Monitoring a critical Windows service with PowerShell helps you detect downtime fast and recover automatically before users notice.
Use case
- Track a business-critical service (IIS, SQL, custom app service)
- Restart service automatically if stopped
- Write logs for troubleshooting and audit
PowerShell monitoring script
$ServiceName = "Spooler" # replace with your service
$LogFile = "C:\Logs\service-monitor.log"
if (!(Test-Path (Split-Path $LogFile))) {
New-Item -ItemType Directory -Path (Split-Path $LogFile) -Force | Out-Null
}
$svc = Get-Service -Name $ServiceName -ErrorAction SilentlyContinue
$time = Get-Date -Format "yyyy-MM-dd HH:mm:ss"
if (-not $svc) {
"$time | ERROR | Service '$ServiceName' not found" | Out-File -FilePath $LogFile -Append
exit 1
}
if ($svc.Status -ne 'Running') {
"$time | WARN | Service '$ServiceName' is $($svc.Status). Restarting..." | Out-File -FilePath $LogFile -Append
try {
Restart-Service -Name $ServiceName -Force -ErrorAction Stop
Start-Sleep -Seconds 3
$newState = (Get-Service -Name $ServiceName).Status
"$time | INFO | Service '$ServiceName' state after restart: $newState" | Out-File -FilePath $LogFile -Append
}
catch {
"$time | ERROR | Restart failed for '$ServiceName' :: $($_.Exception.Message)" | Out-File -FilePath $LogFile -Append
exit 2
}
}
else {
"$time | OK | Service '$ServiceName' is running" | Out-File -FilePath $LogFile -Append
}Schedule it
- Create a Task Scheduler task to run every 5 minutes
- Run with highest privileges
- Use service account if required by policy
Hardening tips
- Monitor only approved service names
- Rotate or archive logs periodically
- Add alerting (email/Teams/webhook) for repeated failures
This gives you lightweight service resilience without deploying a full monitoring stack.

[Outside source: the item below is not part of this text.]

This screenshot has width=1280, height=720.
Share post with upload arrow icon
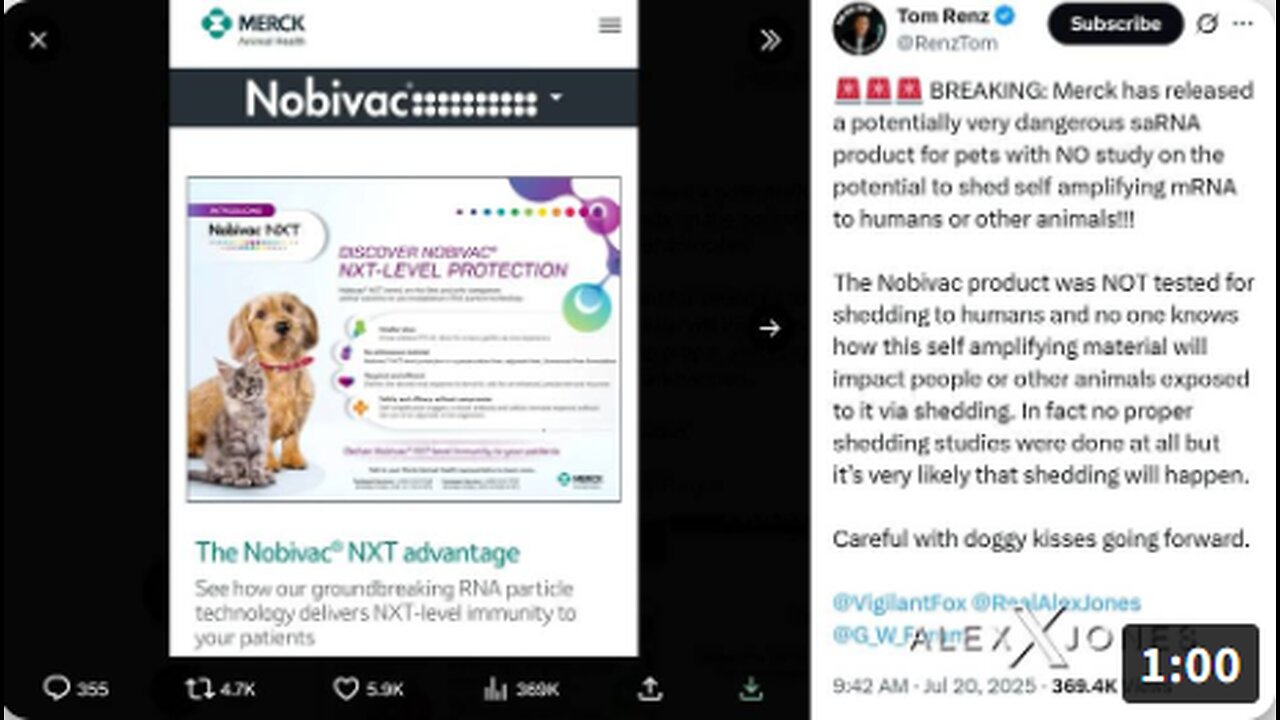(650, 688)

Operational Checklist (Production-Safe)
- Confirm prerequisites and permissions before changes.
- Apply the change in staging or a low-risk window first.
- Validate client/server logs (PolicyAgent, WUAHandler, Event Viewer) after each action.

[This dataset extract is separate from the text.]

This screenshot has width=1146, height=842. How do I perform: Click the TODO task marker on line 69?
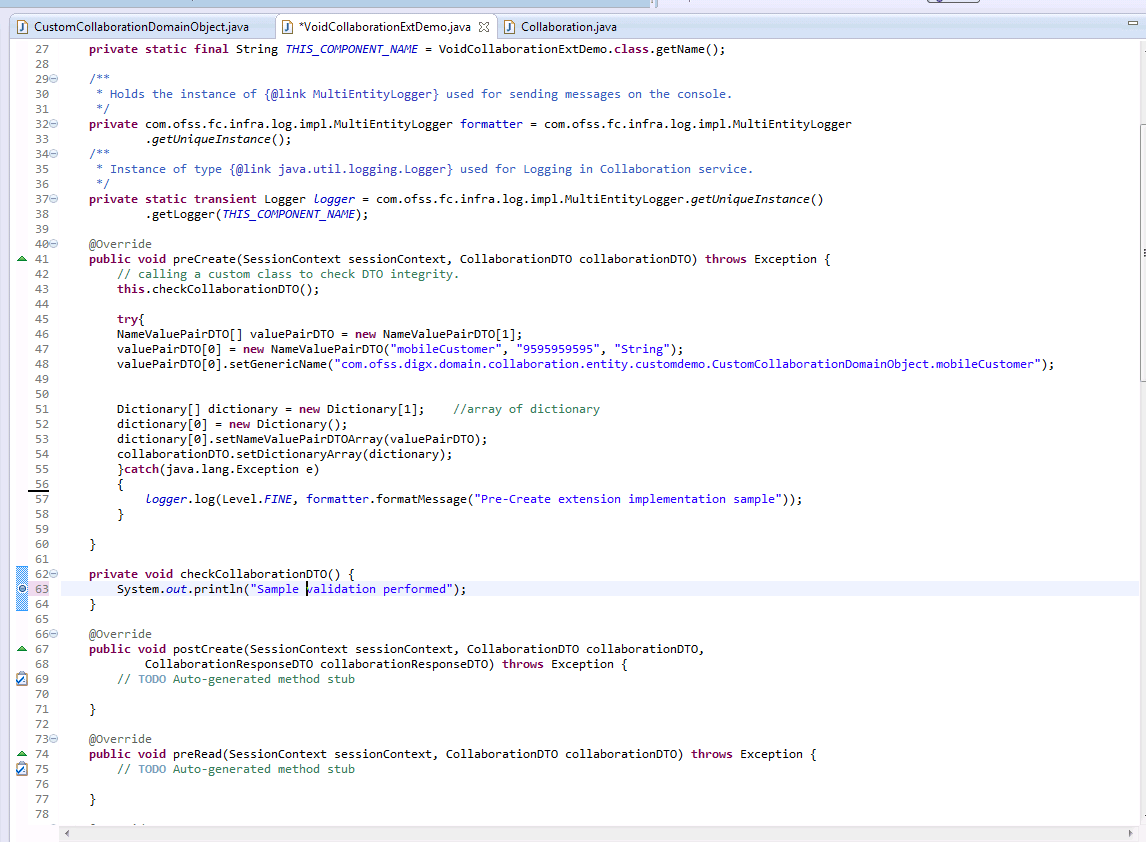click(22, 679)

- Document rollback steps and owner responsibility.
- Re-verify service health and security controls after completion.
Validation and Success Criteria
- The target workflow completes without errors and without introducing service interruption.
- Expected security/availability behavior is confirmed through logs and direct functional tests.
- No unintended access, policy drift, or performance regression is observed after deployment.
Common Pitfalls to Avoid
- Applying changes without confirming exact environment prerequisites.
- Skipping post-change verification and relying only on command success output.
- Not defining rollback steps before touching production assets.